Моя мать работает вахтершей сутки через трое, еще уборщицей в том же учреждении, после работы пару часов обязательно проводит в метро со свежим номером “Космополитена”, плюс к тому собирает всюду пустые бутылки. Я как–то ее увидел внутри нашей станции на Васильевском острове с “Космополитеном” в руках, и меня чуть не вырвало. Стоит такая усыхающая, безобразно стареющая женщина, а на обложке мясистая, золотистая соска с сочными сиськами… Они на все, что угодно, готовы, эти люди.

— Я верну, Ален. Как только получу, и верну.

Мы дошли до метро. Наконец–то пришла минута попрощаться и разбежаться. Я готов в любую секунду бросить Алене: “Пока!” — и скрыться в общей массе. Я с тоской ожидал ее прощальный монолог и благодарности, что она так замечательно провела этот день. И все это было, конечно. Мы стояли у мраморной стены, мимо тек человеко–поток, и я смотрел на него и выслушивал Аленину речь:

— …Мне очень помог сегодняшний день. Знаешь, человеку иногда нужны такие именно дни, нужно хоть ненадолго…

Да, да, знаю я все это! Ну давай, скажи мне: “До встречи!”, а потом уходи к сыну своему Игорю, к родителям, к работе. Снова живи два–три года ради нового такого же дня… И я проводил ее прямо до эскалатора, она ткнулась мне в щеку губами, пожала руку и сказала с чувством:

— Спасибо!

И я тоже сказал:

— Спасибо!

Она исчезла.

Часы показывали начало восьмого. Отлично! Весь вечер еще впереди, и с пятью десятками он обещается быть неплохим.

Я купил в кассе жетончик и направился к телефону–автомату.

— Не опускайте, пожалуйста, — попросил щупленький мужичонка в помятой старой шляпе и сам вставил в желобок подточенную монетку, — если не сработает, то ладно, а если, то жетончик, пожалуйста…

— Хорошо, — ответил я, набирая номер.

Мужичок занялся другими, вставлял монету и объяснял, что и как.

— Привет, Сергей!

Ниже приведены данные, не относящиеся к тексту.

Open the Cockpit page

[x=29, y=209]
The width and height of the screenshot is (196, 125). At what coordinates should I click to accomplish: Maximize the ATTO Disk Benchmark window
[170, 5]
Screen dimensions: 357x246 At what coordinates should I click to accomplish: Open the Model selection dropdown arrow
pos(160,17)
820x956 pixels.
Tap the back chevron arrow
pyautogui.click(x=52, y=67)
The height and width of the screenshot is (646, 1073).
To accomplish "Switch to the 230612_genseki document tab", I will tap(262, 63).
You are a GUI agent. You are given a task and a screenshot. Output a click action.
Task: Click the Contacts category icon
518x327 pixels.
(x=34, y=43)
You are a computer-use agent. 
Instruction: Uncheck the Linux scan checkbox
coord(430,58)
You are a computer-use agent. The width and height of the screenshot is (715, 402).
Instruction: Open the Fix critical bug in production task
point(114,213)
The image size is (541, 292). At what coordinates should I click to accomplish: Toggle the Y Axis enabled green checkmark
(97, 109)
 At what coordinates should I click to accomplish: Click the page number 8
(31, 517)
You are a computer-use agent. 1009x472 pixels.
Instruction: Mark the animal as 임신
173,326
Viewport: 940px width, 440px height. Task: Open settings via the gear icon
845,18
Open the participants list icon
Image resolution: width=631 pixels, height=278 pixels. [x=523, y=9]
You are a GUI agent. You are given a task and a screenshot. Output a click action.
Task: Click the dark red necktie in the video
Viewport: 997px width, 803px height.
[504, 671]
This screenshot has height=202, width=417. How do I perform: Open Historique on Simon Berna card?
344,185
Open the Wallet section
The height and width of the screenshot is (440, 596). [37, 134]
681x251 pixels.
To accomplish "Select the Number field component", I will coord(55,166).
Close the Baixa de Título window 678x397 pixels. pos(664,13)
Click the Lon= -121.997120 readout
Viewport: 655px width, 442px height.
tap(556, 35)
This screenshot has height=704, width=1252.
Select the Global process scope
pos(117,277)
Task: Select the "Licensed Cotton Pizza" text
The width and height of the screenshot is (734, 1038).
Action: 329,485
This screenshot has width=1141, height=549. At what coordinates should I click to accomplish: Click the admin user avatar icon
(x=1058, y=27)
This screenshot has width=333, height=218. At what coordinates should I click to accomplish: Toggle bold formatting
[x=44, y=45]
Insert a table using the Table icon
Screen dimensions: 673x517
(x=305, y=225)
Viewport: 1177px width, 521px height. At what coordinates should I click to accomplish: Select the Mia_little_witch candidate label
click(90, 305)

Это я. Ты дома будешь сейчас? Я к тебе еду… Ну, за все тем же, за чем еще… У тебя есть? Ну и ништяк. У меня полтинник. Да. Ну, там посмотрим. Еду.

Нужный парень оказался дома, он меня ждет с боксом травы. На пятьдесят мало, конечно, выходит, но завтрашний день обеспечен.

Мужичок следит за другими, и я незаметно смываюсь. Вот и два рублика сэкономил.

— Дастищ фантастищ, девочка моя, — напеваю я, спускаясь по эскалатору, — дастищ фантастищ, ля–ля–ля–ля–ля…

Сейчас прикуплю гаша, потом поеду к “Планетарию”, может, встречу знакомых, попробую упасть им на хвост.